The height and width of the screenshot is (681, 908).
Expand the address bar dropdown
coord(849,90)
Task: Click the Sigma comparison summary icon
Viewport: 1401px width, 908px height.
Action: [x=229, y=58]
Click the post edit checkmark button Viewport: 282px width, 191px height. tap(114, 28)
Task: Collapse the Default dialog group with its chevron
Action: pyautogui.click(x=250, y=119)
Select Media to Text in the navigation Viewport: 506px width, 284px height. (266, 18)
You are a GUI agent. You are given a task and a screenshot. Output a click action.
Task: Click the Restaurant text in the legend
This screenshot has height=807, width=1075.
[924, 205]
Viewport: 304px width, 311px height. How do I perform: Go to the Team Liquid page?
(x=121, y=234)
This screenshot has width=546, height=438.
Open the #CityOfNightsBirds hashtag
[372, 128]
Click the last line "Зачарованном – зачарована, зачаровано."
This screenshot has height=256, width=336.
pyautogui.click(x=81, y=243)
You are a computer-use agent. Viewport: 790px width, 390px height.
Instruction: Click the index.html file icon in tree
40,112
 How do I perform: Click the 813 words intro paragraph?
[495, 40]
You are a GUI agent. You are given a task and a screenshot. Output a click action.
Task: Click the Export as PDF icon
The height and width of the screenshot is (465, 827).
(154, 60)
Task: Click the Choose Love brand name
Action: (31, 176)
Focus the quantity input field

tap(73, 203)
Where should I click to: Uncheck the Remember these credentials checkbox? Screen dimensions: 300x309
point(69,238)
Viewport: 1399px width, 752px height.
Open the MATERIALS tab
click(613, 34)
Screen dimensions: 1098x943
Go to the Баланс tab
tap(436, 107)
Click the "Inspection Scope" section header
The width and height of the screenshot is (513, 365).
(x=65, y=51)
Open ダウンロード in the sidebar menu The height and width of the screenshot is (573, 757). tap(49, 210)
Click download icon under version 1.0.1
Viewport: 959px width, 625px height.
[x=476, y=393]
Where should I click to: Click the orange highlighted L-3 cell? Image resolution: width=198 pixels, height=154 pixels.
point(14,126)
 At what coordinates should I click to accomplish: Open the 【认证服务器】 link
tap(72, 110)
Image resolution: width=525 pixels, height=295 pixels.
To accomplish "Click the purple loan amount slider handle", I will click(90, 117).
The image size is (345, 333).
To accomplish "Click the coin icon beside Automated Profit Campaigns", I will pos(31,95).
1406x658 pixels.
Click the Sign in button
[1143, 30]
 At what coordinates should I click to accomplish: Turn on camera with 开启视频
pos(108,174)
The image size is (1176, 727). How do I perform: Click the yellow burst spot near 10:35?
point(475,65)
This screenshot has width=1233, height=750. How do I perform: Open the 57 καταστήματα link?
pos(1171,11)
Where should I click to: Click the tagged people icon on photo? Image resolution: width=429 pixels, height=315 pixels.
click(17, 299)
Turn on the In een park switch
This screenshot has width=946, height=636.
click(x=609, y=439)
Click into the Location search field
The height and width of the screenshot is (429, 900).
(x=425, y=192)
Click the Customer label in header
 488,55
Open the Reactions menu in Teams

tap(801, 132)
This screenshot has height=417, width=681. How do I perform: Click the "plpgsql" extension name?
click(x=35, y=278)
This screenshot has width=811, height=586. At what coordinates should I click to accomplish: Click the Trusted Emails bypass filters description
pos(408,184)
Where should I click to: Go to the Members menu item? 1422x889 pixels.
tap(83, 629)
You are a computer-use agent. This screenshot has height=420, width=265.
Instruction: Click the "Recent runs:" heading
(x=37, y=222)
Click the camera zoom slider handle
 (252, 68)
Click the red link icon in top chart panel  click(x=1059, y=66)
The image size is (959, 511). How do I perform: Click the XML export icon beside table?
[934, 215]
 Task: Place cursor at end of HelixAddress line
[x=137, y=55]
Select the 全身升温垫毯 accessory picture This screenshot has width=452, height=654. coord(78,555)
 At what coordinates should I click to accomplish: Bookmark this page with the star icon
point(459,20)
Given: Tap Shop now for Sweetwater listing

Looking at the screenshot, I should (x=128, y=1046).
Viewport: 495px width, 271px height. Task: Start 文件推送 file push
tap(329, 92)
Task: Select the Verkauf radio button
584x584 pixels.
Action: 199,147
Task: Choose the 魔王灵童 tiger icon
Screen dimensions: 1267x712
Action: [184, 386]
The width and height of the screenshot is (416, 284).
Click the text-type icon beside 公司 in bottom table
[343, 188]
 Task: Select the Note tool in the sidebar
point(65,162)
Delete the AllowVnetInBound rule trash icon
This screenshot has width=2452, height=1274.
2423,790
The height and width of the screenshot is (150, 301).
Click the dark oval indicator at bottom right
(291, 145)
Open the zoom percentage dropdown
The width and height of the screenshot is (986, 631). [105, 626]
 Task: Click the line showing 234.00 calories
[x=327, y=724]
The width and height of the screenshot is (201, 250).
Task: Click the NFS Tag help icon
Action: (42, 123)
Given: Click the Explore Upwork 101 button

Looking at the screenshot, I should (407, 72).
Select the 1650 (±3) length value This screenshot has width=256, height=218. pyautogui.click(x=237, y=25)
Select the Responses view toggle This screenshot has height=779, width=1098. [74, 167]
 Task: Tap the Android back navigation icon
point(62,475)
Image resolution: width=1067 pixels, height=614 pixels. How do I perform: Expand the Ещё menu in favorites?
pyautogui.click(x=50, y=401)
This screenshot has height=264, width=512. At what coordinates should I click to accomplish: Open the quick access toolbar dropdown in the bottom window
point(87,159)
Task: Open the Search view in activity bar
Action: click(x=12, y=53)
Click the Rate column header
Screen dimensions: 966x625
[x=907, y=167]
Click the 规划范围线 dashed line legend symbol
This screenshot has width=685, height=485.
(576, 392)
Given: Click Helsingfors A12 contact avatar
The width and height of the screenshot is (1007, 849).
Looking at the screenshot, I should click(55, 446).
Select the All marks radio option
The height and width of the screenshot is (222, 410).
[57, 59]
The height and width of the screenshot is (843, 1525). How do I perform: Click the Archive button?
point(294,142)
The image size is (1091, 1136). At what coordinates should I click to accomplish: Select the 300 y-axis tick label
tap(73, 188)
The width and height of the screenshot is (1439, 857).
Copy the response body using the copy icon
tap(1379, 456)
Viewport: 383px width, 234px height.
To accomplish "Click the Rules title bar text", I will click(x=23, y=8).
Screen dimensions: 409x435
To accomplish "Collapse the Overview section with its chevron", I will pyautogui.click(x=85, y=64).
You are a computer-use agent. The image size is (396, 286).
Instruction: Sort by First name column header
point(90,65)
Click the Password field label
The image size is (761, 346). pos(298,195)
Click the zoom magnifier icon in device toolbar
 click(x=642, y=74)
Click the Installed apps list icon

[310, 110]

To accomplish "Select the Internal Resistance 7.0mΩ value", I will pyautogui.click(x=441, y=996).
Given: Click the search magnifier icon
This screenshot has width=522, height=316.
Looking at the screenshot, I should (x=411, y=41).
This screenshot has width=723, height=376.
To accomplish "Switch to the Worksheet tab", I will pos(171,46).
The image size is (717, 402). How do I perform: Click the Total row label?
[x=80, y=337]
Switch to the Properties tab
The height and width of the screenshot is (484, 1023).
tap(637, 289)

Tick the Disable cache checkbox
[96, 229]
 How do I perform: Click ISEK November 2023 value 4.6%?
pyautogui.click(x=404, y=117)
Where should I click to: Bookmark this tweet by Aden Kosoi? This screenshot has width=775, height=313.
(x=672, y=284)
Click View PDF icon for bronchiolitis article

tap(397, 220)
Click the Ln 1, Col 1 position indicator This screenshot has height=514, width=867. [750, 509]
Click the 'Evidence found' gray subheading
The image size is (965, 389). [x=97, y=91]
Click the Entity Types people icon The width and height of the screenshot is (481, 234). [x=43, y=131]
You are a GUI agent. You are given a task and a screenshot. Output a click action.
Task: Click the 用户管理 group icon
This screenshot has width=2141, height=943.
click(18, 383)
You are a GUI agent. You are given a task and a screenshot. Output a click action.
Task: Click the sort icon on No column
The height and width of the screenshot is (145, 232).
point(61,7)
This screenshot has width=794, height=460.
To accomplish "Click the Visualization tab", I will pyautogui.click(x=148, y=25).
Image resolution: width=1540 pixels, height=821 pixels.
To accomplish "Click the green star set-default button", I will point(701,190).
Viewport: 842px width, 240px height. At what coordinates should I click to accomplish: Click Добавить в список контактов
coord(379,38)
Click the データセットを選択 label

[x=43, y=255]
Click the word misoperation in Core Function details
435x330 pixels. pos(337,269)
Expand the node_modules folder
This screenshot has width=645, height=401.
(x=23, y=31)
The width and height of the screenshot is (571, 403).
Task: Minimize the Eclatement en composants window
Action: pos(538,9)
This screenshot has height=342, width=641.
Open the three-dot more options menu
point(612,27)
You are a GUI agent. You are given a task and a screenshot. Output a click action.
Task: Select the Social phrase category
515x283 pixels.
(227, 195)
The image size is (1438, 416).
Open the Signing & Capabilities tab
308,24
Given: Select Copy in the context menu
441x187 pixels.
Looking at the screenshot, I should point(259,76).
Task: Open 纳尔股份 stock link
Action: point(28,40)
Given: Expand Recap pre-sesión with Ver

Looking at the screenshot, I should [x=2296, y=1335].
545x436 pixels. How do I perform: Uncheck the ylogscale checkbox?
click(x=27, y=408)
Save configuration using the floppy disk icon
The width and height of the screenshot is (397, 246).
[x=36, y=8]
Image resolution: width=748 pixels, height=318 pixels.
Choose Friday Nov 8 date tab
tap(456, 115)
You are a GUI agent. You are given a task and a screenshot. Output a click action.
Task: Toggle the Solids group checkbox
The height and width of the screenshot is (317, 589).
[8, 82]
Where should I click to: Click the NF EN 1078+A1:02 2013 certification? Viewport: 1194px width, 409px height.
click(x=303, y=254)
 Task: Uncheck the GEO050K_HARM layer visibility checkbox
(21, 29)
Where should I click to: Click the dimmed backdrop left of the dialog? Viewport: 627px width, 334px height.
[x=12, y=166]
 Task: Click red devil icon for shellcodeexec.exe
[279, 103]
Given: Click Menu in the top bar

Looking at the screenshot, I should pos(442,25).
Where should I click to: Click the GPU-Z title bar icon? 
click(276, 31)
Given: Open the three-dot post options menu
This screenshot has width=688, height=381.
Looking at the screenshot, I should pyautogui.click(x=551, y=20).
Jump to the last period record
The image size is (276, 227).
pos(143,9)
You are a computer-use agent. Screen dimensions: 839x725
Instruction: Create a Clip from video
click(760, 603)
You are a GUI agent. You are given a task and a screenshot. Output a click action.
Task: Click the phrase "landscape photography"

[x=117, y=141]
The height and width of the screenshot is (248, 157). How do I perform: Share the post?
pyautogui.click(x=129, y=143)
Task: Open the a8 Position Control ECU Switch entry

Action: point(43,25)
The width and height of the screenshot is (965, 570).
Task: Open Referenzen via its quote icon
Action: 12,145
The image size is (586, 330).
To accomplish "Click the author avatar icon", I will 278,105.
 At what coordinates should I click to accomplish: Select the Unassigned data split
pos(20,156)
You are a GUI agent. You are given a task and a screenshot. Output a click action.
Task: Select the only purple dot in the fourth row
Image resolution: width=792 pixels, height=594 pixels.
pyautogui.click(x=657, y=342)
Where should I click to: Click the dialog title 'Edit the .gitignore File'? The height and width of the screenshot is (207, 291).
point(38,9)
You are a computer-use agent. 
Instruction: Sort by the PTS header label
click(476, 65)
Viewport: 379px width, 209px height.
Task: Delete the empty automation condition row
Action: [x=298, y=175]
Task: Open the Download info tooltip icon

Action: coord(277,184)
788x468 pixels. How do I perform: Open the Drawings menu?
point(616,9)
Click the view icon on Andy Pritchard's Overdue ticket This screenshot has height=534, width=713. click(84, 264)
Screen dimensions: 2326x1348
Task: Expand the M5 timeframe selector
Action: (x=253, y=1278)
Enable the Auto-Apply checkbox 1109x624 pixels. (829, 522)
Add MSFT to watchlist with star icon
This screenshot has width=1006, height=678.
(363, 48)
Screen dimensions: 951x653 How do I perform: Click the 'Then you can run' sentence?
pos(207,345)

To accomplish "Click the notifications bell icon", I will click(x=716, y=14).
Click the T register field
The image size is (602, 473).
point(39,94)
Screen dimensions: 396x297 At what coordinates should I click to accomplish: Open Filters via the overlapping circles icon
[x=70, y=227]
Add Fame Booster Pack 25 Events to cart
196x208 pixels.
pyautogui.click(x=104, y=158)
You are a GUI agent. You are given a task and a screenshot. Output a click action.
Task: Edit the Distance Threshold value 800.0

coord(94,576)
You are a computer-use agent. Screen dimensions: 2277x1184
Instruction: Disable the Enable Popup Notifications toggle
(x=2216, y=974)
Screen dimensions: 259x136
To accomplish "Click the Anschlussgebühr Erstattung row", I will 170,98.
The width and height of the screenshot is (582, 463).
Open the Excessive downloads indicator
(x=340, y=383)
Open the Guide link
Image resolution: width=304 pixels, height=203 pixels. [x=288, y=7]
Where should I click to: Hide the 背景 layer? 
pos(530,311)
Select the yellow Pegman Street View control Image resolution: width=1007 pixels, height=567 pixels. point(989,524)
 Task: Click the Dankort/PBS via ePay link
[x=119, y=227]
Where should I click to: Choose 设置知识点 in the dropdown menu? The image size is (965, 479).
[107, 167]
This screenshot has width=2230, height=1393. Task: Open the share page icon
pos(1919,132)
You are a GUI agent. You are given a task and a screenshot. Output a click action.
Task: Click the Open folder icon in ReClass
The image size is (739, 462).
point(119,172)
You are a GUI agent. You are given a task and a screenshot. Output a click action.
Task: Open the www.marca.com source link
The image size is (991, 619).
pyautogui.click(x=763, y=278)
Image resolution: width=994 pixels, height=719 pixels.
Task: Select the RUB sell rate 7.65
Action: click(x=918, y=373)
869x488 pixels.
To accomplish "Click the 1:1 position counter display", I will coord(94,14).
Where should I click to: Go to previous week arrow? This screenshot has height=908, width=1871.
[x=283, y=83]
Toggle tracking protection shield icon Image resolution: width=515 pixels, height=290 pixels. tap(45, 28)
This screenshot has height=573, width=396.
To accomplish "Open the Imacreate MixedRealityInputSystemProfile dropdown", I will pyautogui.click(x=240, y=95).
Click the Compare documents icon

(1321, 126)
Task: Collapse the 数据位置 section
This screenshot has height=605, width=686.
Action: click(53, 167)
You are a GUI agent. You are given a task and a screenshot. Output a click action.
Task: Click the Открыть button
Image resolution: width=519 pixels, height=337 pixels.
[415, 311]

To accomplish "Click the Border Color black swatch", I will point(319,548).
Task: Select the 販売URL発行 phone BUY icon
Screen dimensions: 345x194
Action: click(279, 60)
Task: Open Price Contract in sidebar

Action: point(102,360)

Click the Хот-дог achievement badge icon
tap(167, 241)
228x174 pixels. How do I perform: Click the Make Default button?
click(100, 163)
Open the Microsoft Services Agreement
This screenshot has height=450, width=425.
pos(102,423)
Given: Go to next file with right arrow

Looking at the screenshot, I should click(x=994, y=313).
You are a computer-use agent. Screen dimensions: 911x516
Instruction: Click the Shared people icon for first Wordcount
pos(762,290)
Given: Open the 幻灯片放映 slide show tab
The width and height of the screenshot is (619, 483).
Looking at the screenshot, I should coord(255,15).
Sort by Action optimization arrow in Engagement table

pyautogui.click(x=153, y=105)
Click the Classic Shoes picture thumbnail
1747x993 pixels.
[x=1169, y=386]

******************************

▶ **DIRECTIVE**:
Quote the lines above verbatim, from the very first line up to and including the line with "click(613, 34)".

▶ **SOLUTION TO THIS TASK**:
The height and width of the screenshot is (681, 908).
Expand the address bar dropdown
coord(849,90)
Task: Click the Sigma comparison summary icon
Viewport: 1401px width, 908px height.
Action: [x=229, y=58]
Click the post edit checkmark button Viewport: 282px width, 191px height. tap(114, 28)
Task: Collapse the Default dialog group with its chevron
Action: pyautogui.click(x=250, y=119)
Select Media to Text in the navigation Viewport: 506px width, 284px height. (266, 18)
You are a GUI agent. You are given a task and a screenshot. Output a click action.
Task: Click the Restaurant text in the legend
This screenshot has height=807, width=1075.
[924, 205]
Viewport: 304px width, 311px height. How do I perform: Go to the Team Liquid page?
(x=121, y=234)
This screenshot has width=546, height=438.
Open the #CityOfNightsBirds hashtag
[372, 128]
Click the last line "Зачарованном – зачарована, зачаровано."
This screenshot has height=256, width=336.
pyautogui.click(x=81, y=243)
You are a computer-use agent. Viewport: 790px width, 390px height.
Instruction: Click the index.html file icon in tree
40,112
 How do I perform: Click the 813 words intro paragraph?
[495, 40]
You are a GUI agent. You are given a task and a screenshot. Output a click action.
Task: Click the Export as PDF icon
The height and width of the screenshot is (465, 827).
(154, 60)
Task: Click the Choose Love brand name
Action: (31, 176)
Focus the quantity input field

tap(73, 203)
Where should I click to: Uncheck the Remember these credentials checkbox? Screen dimensions: 300x309
point(69,238)
Viewport: 1399px width, 752px height.
Open the MATERIALS tab
click(613, 34)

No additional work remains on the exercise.